History of St. Ignatius Of Loyala Church
During the 18th century Krishnagiri is military headquarter of Bharamahal under  Mysore Kingdom. By 1786 British conquered this Bharamahal from Tippu Sultan after Third Anglo-Mysore War, this made Catholic from Elathagiri and  Veppanahalli settled in Krishnagiri. With the help of British soldiers, a small chapel was built, named after  Loyola Ignatius. During that time, Paris M.E.P congregation took care of all the church services in Southern India so, this church also come under M.E.P priest service.

After British soldiers moved out from Krishnagiri in 1832, Rev Fr. Abe Dubey was in-charge of  Elathagiri church and this church. During his time a small church was built next to the chapel. Till 1857 Krishnagiri was part of  Thrupattur and Vellore parish. Later in 1897 Krishnagiri church became a part of  Elathagiri Parish. According to the book of "Saruthira Surukam", which published by Salem diocese, around 50 to 60 Catholics lived in Krishnagiri during 1897.

In 1925 Elathagiri Parish priest Rev. Fr. Dominic built a third church (present church), next to the existing church which was built over the old chapel.
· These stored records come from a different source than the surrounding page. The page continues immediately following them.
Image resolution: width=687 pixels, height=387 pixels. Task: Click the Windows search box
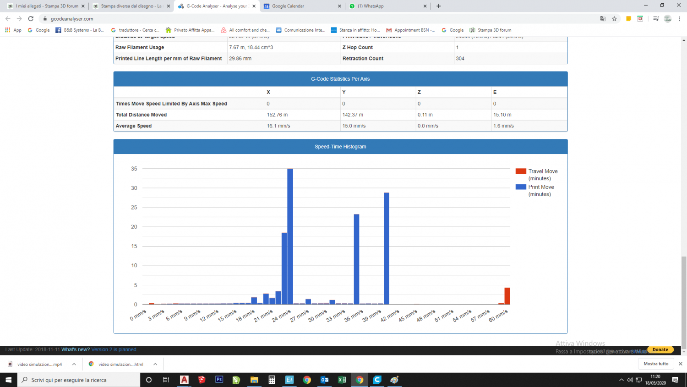(x=79, y=380)
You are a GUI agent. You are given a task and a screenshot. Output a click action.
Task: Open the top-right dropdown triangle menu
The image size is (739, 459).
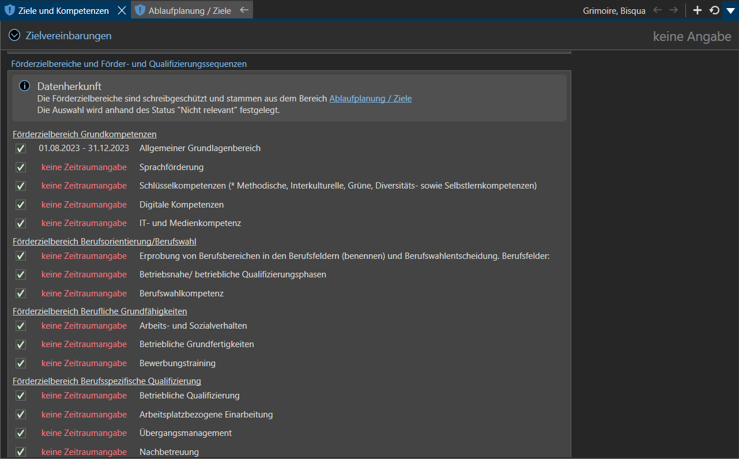coord(730,10)
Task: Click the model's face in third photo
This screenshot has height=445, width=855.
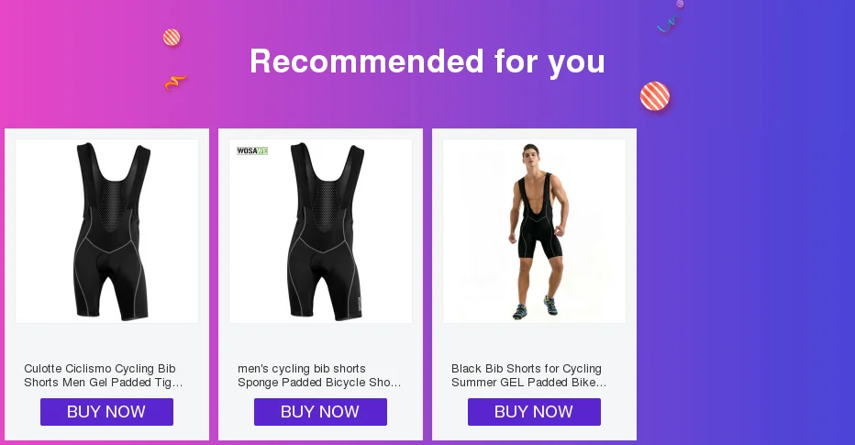Action: click(x=530, y=154)
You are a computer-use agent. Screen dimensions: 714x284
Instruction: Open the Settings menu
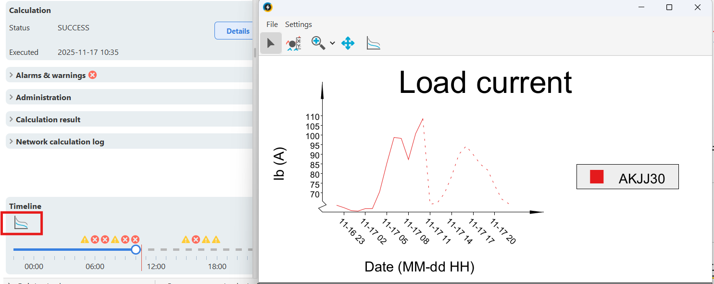[298, 25]
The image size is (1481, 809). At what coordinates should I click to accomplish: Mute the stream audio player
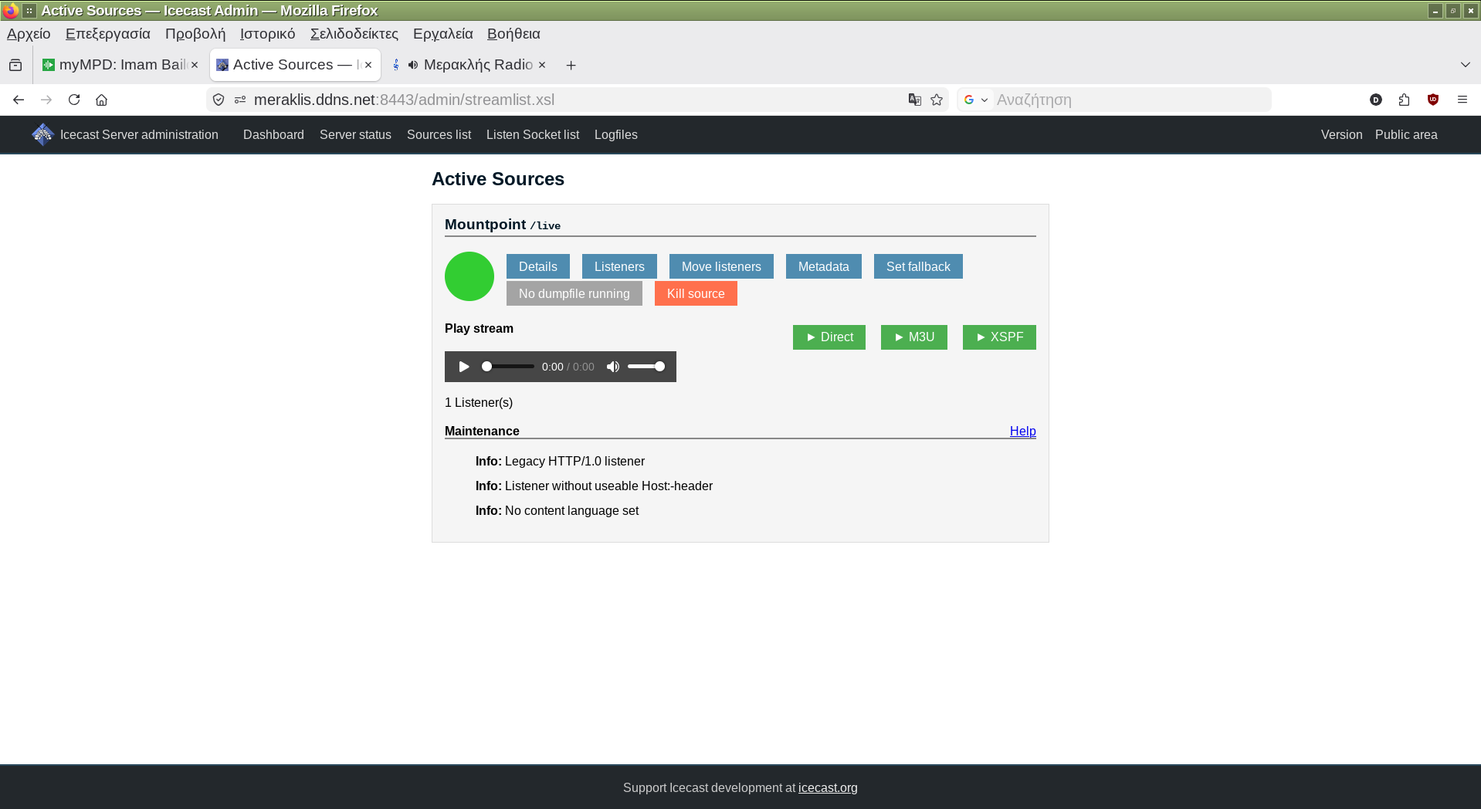click(x=613, y=367)
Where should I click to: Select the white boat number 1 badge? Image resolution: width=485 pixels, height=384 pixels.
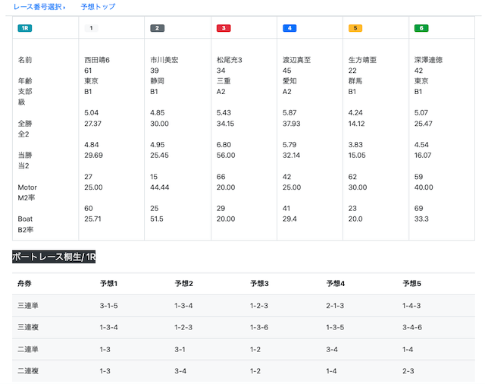click(x=91, y=28)
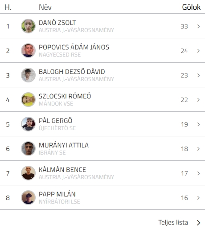Open Murányi Attila's avatar image
205x229 pixels.
click(28, 148)
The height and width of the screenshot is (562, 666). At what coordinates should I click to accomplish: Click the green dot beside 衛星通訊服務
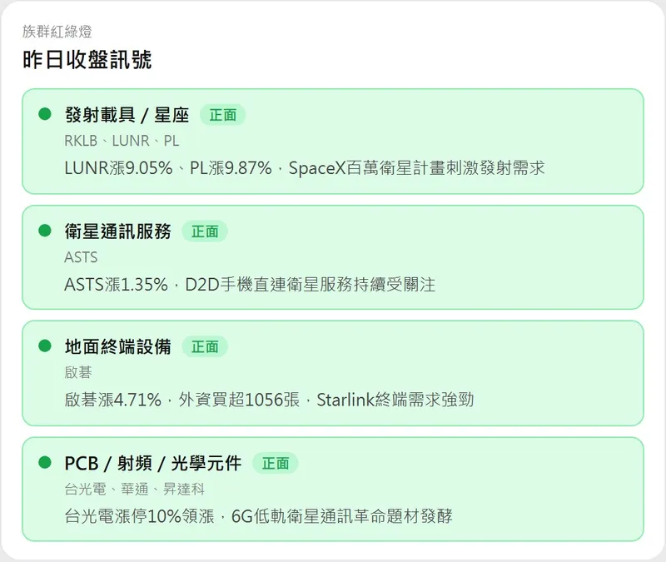[45, 231]
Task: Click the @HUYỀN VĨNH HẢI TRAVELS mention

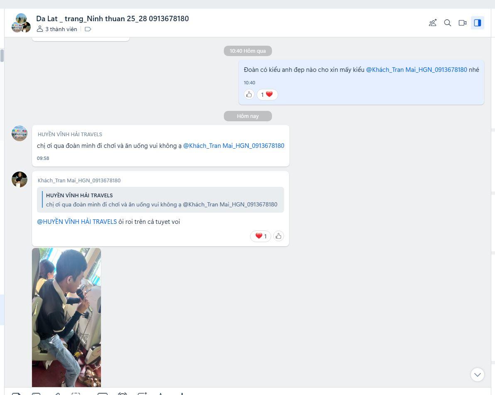Action: (x=77, y=222)
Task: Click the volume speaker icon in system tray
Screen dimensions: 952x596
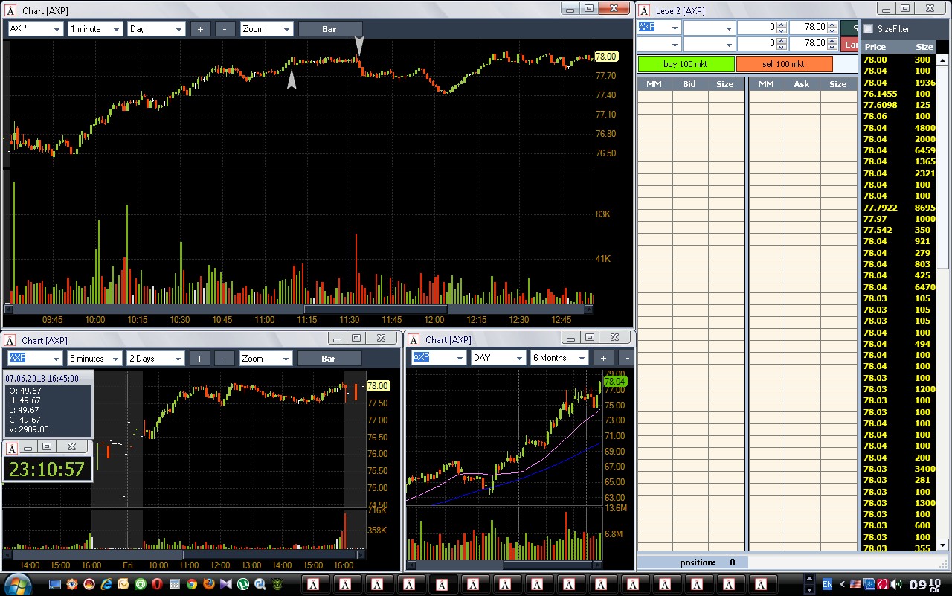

On 17 July 1925 the first mass was preached in this church. Then in 1930 Salem Diocese was created from Kudandhai Diocese (Kumbakonam). By this time Krishnagiri church became a parish under Salem Diocese and Fr. Gabrial became first Parish Priest of Krishnagiri. On 12 January 1933 Rev. Fr. Gabrial died in Krishnagiri, as per his request he was buried in Kumbakonom Diosis Church. As per Salem bishop's request, sisters from Marian Franciscan came to Krishnagiri and started their service on 29 November 1934 in this church

Till 1972 this church served as the Parish church of Krishnagiri. The masses in this church were stopped after the new Fatima Church started its service, and gradually the church was abandoned. Later by the help of Chinappa Mudiyalar family and Rev. Fr. Madulai Muthu, this church was renovated and started used occasionally. Later in 2017 this church was reconstructed and reopened for the public in 13 Aug 2017. Till now, every Monday evening at 6:30 mass is conducted in this church.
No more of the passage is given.